Source text
*-*-*
Sharad Manohar, J.
1. This revision application is filed by the original accused against the order of the Additional Sessions Judge, Aurangabad confirming the order of conviction and sentence passed by the learned Judicial Magistrate, Aurangabad under section 16(1)(a)(i) of the Prevention of Food Adulteration Act.
2. A few facts necessary for the purpose of appreciating the question of law urged by Mr. Savant for the petitioner (hereinafter, the accused) may be stated as follows :---
On 17-5-1979, at about 5.00 p.m., the Food Inspector visited the establishment known as 'Lok Vijay Dairy' along with panchas and other staff. A bucket filed with milk was there in the shop. The inspector purchased 750 mls. of milk and paid Rs. 1.50 in that behalf to the accused, who was there in the shop at that time. Since the visit was with the intention of verifying whether milk sold in the shop conformed to the statutory requirement or not, the necessary sample was taken by him from the milk by purchasing the same in the quantity mentioned above. He dropped 20 drops of formalin in the same and the sample was divided into three parts. Each part was kept in the separate clean and dry bottle. The necessary label was affixed to the same and the bottles were sealed in the presence of the panchas and all other necessary formalities were observed.
*-*-*
Data excerpt
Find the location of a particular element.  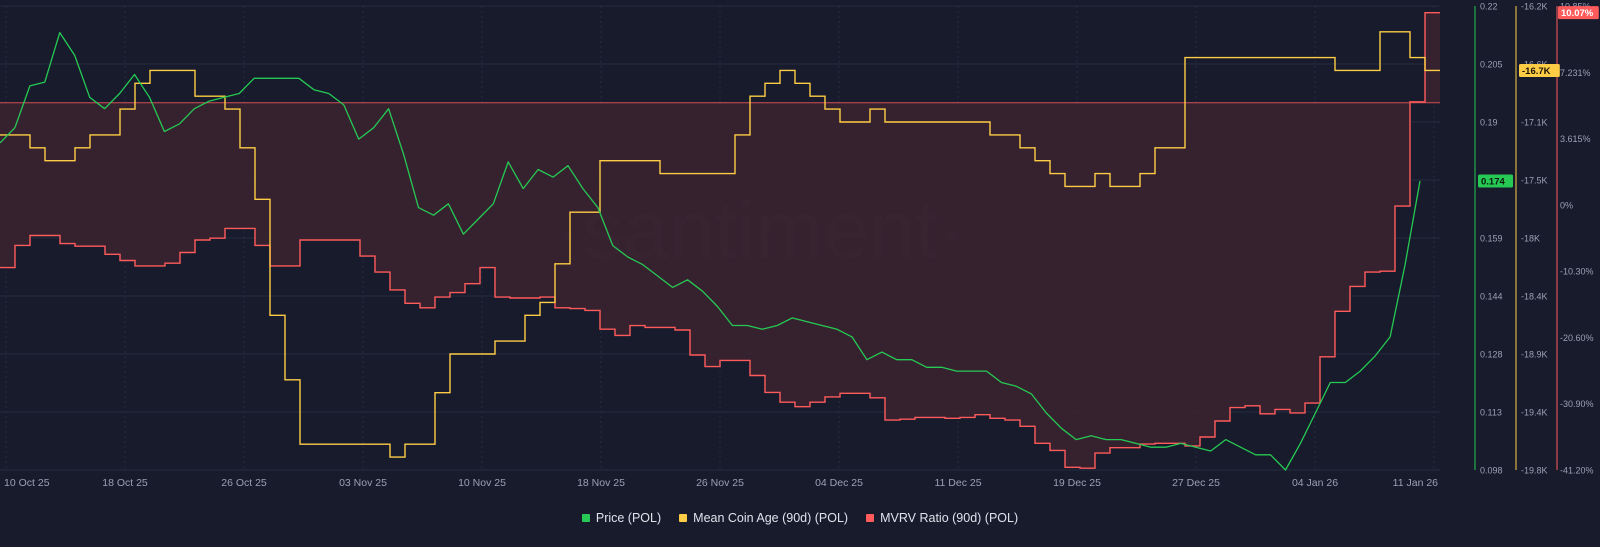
*-*-*
Task set
A. According to the court judgment, how much milk did the Food Inspector buy at Lok Vijay Dairy?
B. Please carry the court judgment forward from its last sentence.

Task responses
A. 750 ml

B.
3. One of the points urged by Mr. Savant for the accused pertains to alleged delay on the part of the prosecution in the matter of filing of the complaint against him. Hence, subsequent facts may be stated in the chronological order.
It is mentioned above that the sample was taken by the Inspector on 17-5-1979. One of the samples was sent by the Inspector to the Public Analyst and the Report was received from the Public Analyst on 6-6-1979. The Report revealed that the sample contained 1.734% of added sugar and 51.377% of added water.
The sanction to prosecute the accused was, however, received by the Food Inspector as late as on 23-11-1979 and the complaint was filed by the Food Inspector in the Court on 1-12-1979. The Court issued intimation to the accused as regards the Public Analyst's Report on 28-12-1979 and the same was received by the accused on 2-1-1980. The accused appeared in the Court on 5-1-1980 and made an application to the Court for sending one of the samples to the Director of Central Food Laboratory, Mysore, for correct analysis. The bottle containing the 2nd sample was actually sent to the Director of Central Food Laboratory as late as on 29-1-1980 and the Report was received was received from the Director thereafter.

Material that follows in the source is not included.